By the end of the 1960s, the California sound declined due to a combination of the West Coast's cultural shifts, Wilson's professional and psychological downturn, and the Manson murders, with David Howard calling it the "sunset of the original California Sunshine Sound ... [the] sweetness advocated by the California Myth had led to chilling darkness and unsightly rot".[414] Drawing from the Beach Boys' associations with Manson and former California governor Ronald Reagan, Erik Davis remarked, "The Beach Boys may be the only bridge between those deranged poles. There is a wider range of political and aesthetic sentiments in their records than in any other band in those heady times—like the state [of California], they expand and bloat and contradict themselves."[276]
During the 1970s, advertising jingles and imagery were predominately based on the Beach Boys' early music and image.

--- Task details ---
Answer these questions using the passage on the California sound.
1. What three factors does the passage give for the decline of the California sound by the end of the 1960s?
2. Which two figures associated with the Beach Boys did Erik Davis draw on for his remark about the band?
3. During the 1970s, what were advertising jingles and imagery predominately based on?

--- Listed entries ---
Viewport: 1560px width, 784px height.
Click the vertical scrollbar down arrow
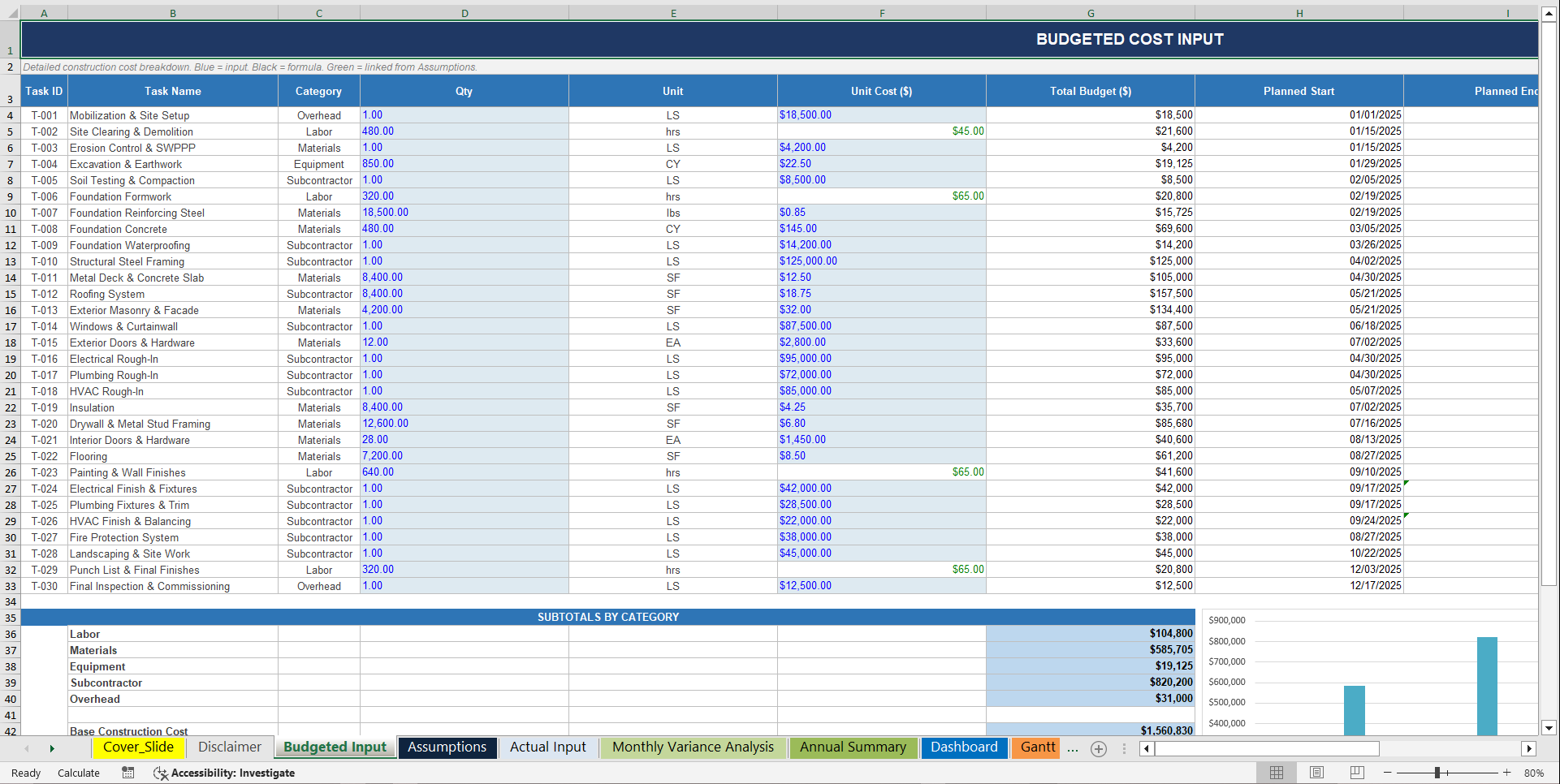(1548, 730)
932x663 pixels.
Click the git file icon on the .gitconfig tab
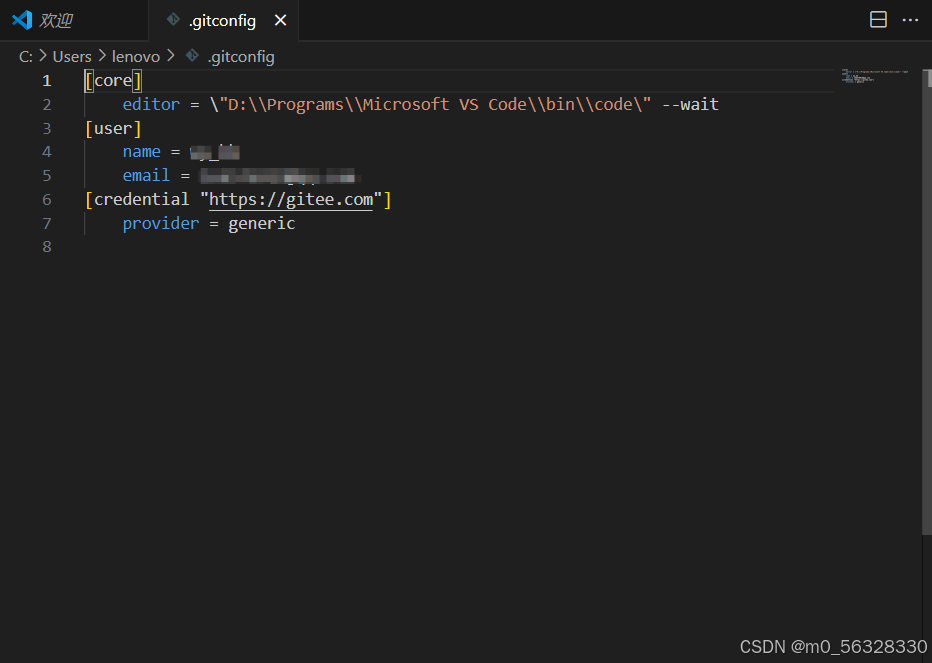[x=172, y=19]
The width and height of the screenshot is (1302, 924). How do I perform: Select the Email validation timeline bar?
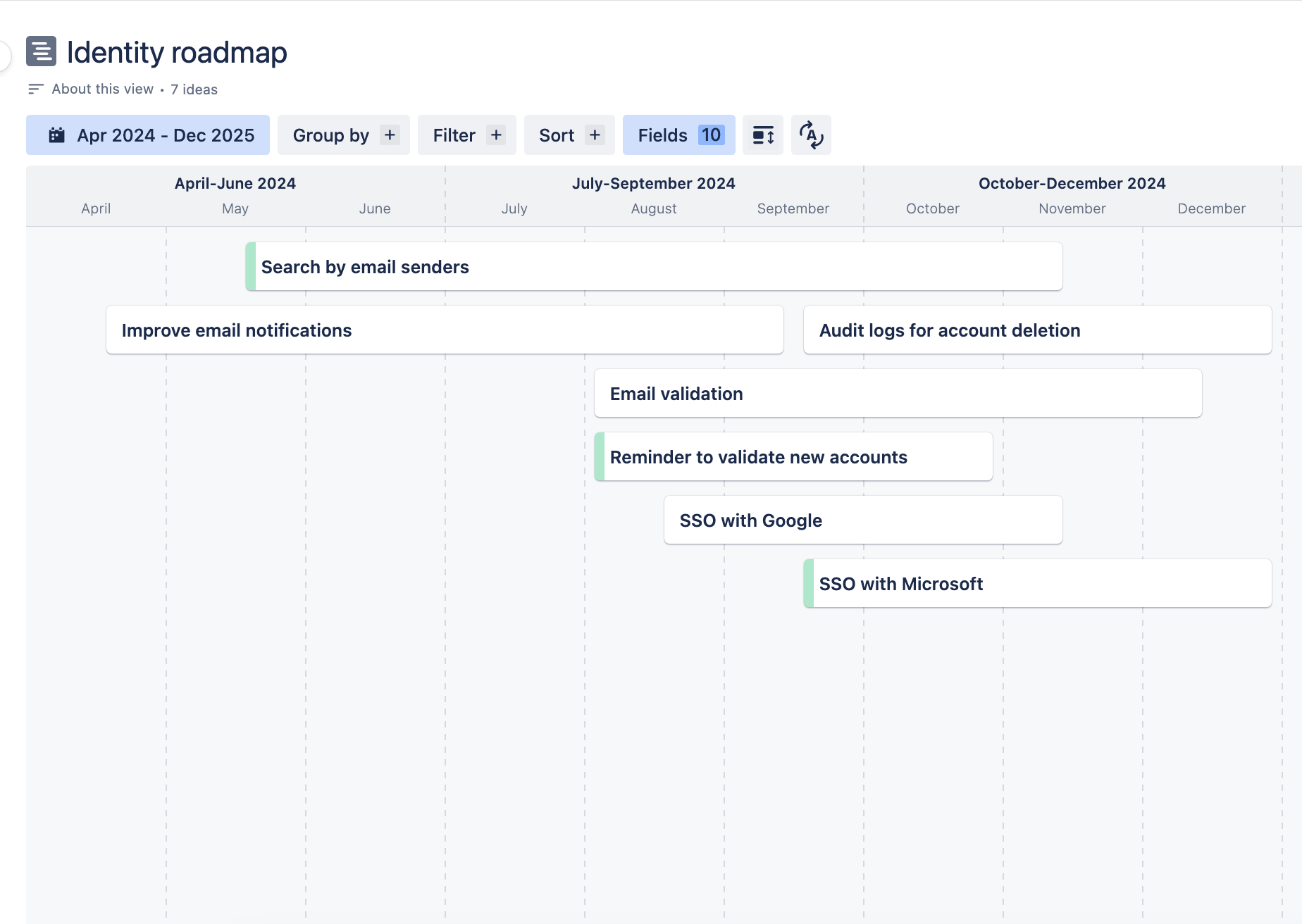tap(898, 394)
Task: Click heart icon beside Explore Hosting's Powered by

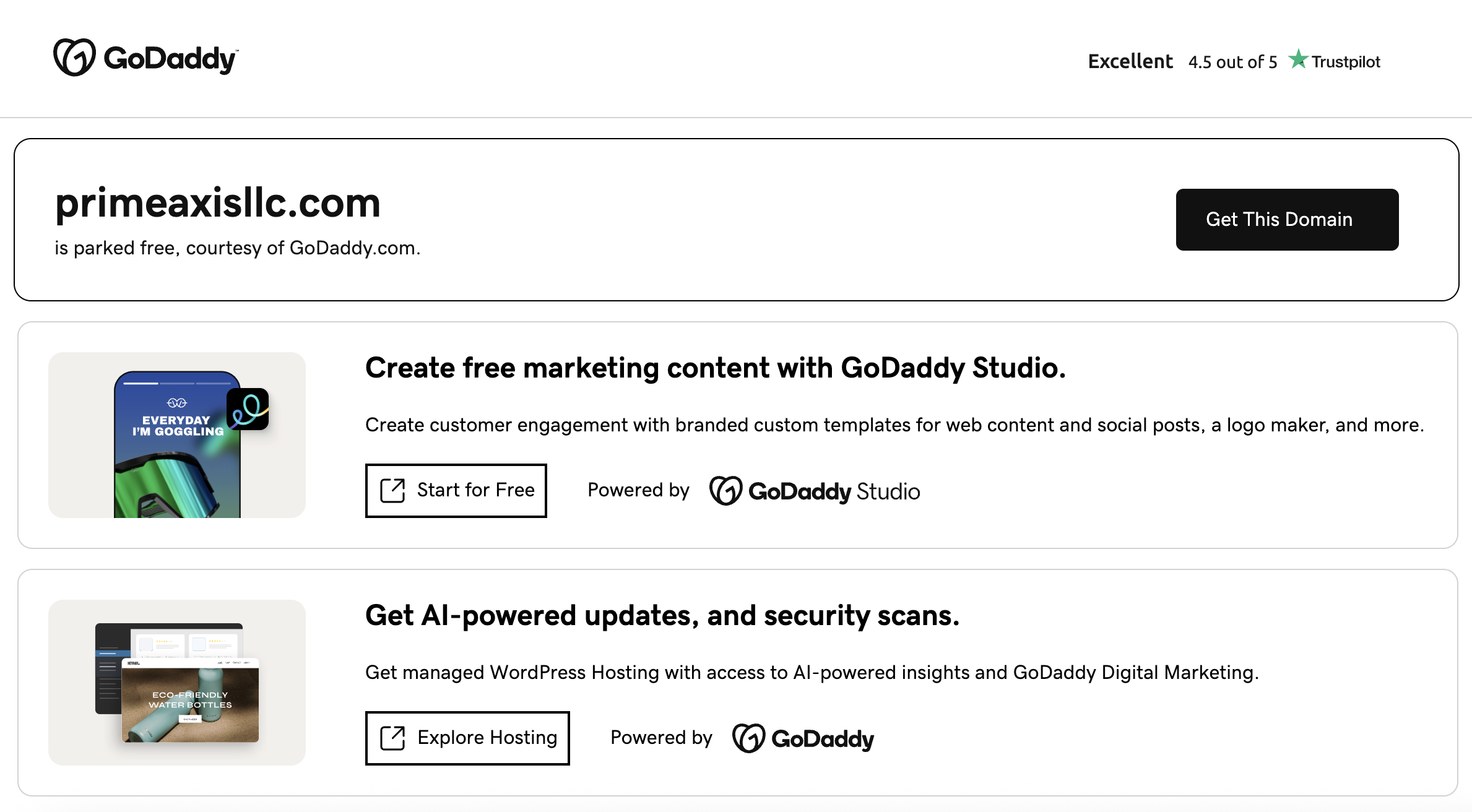Action: (x=748, y=738)
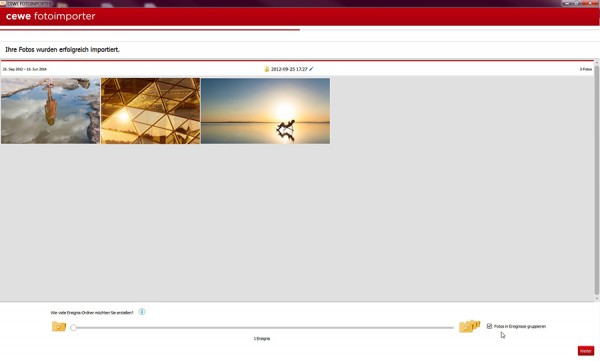Select the golden glass roof photo thumbnail
Viewport: 600px width, 361px height.
point(150,111)
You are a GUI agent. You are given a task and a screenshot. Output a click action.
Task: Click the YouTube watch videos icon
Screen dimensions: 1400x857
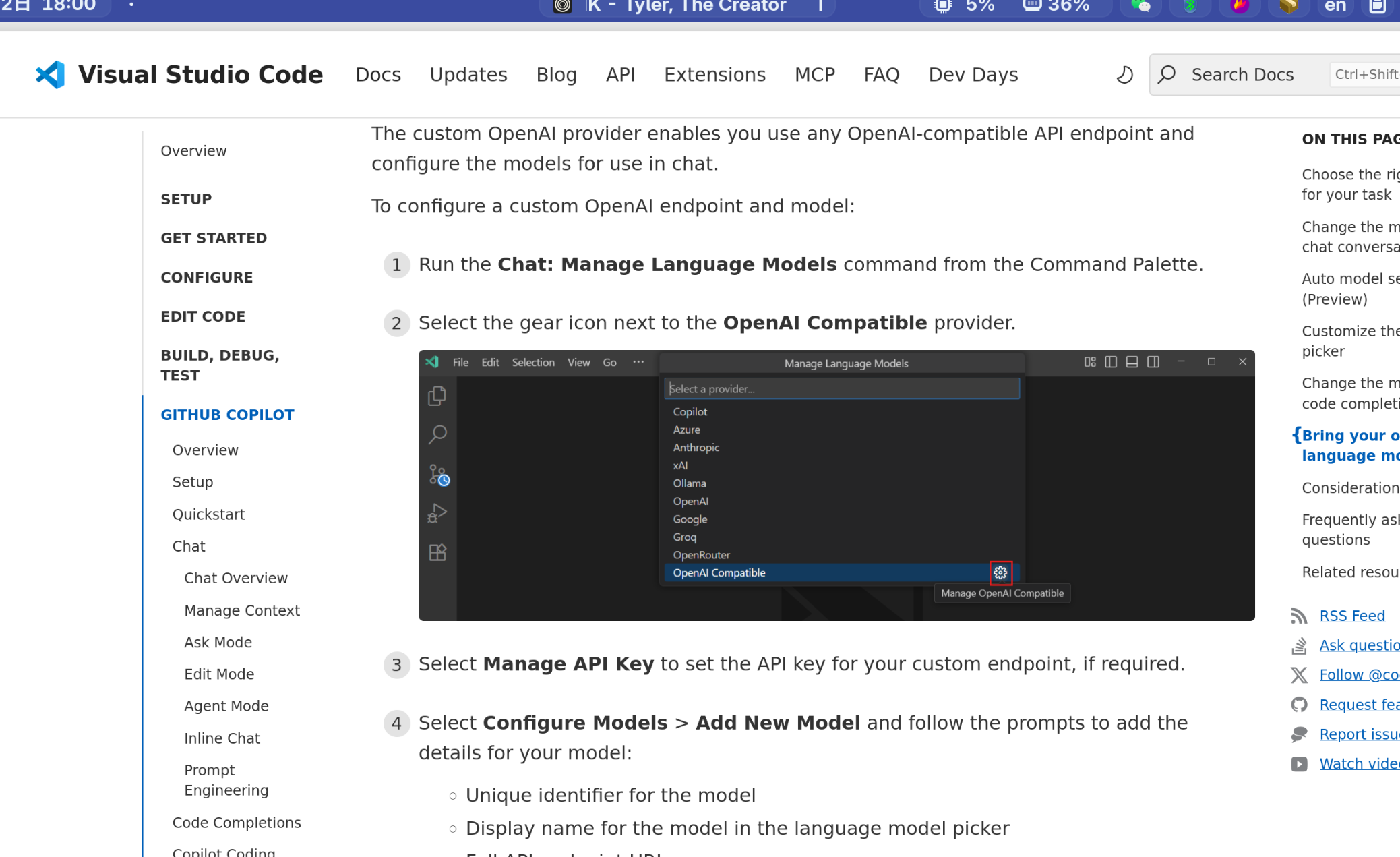(x=1298, y=764)
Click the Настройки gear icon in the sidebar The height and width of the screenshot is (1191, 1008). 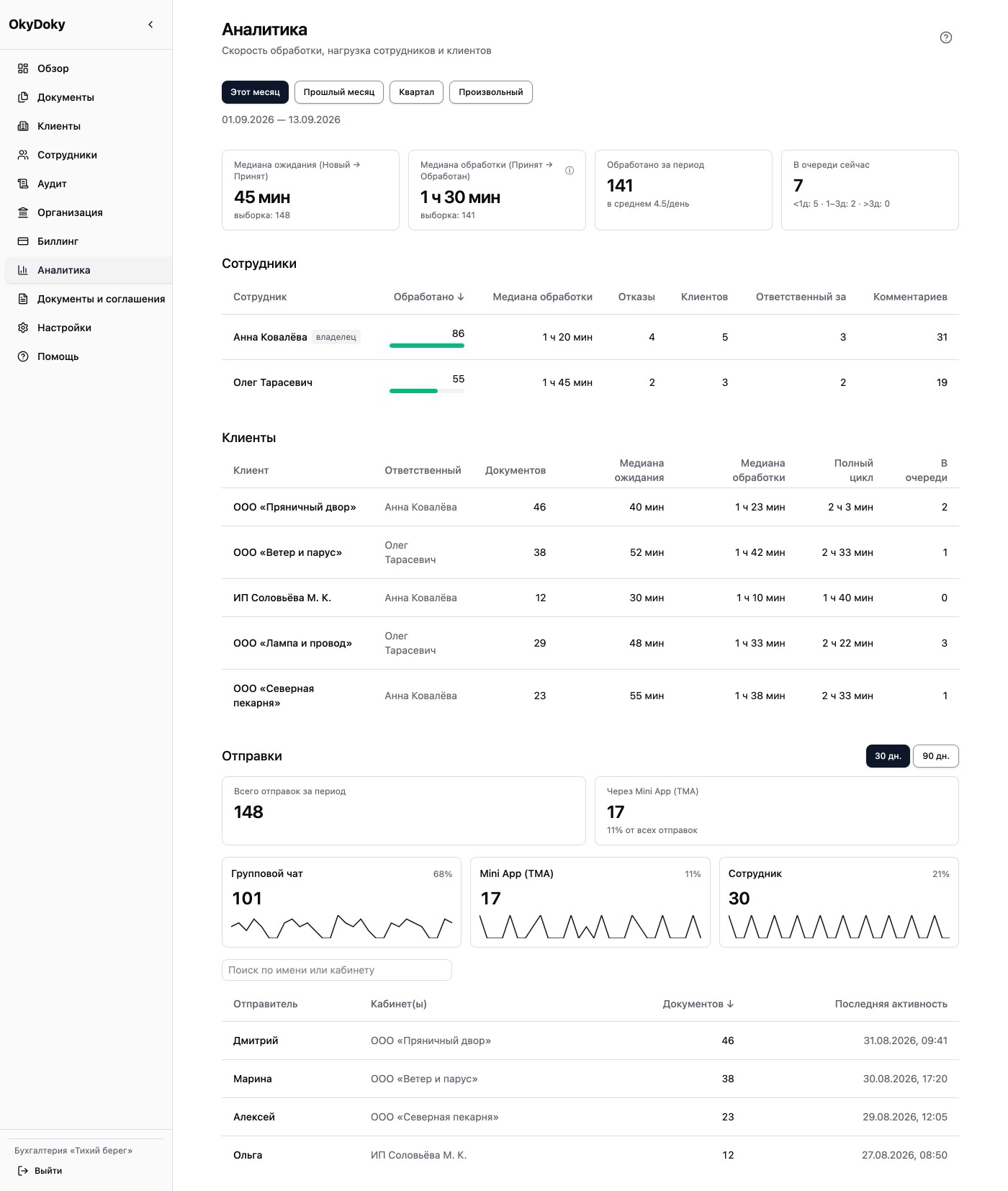(x=23, y=328)
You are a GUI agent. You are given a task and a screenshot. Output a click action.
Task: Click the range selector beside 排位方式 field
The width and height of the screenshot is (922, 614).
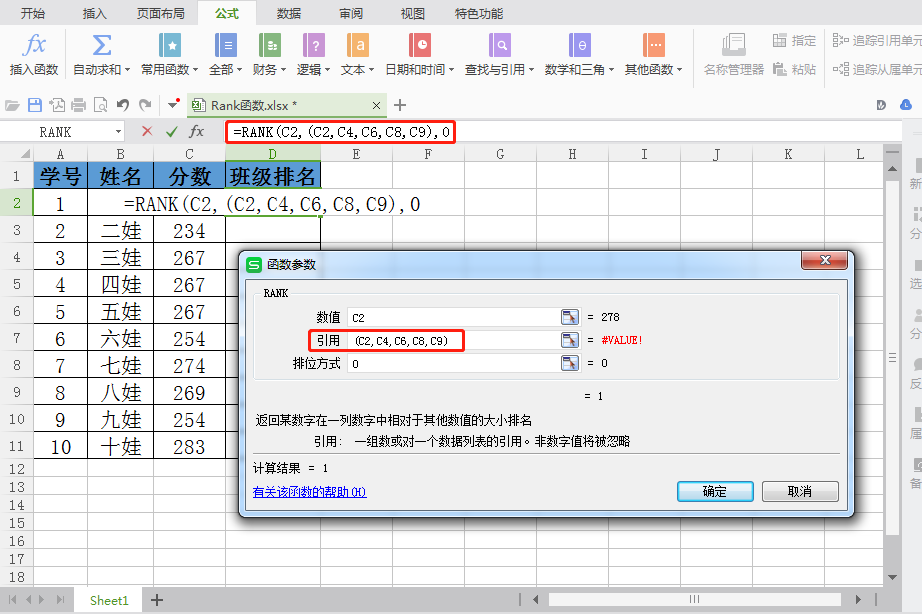(569, 364)
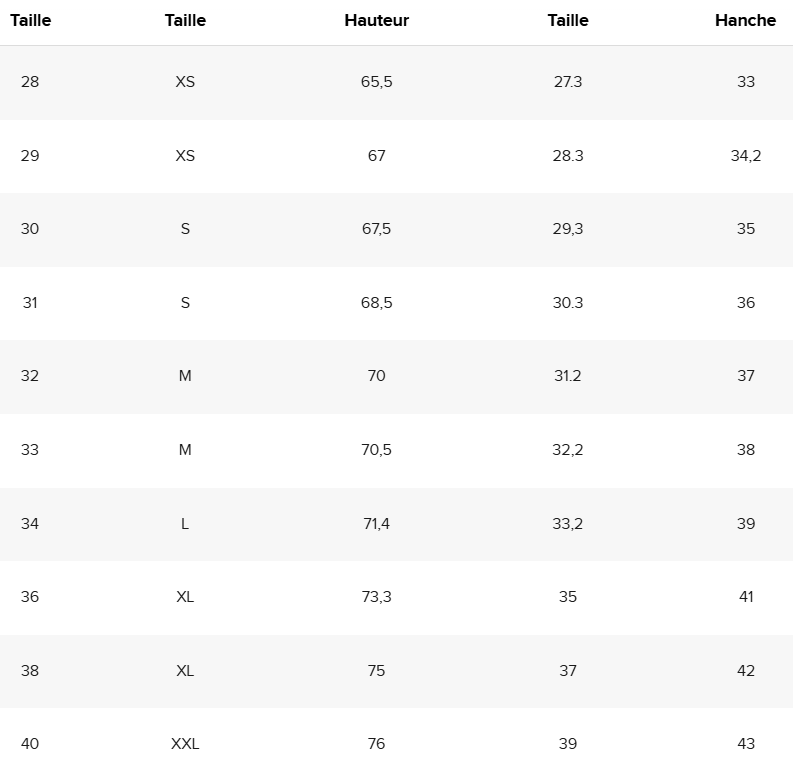Click the waist value 27.3

tap(567, 81)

--- In response ---
1. The West Coast's cultural shifts, Wilson's professional and psychological downturn, and the Manson murders.
2. Manson and former California governor Ronald Reagan.
3. The Beach Boys' early music and image.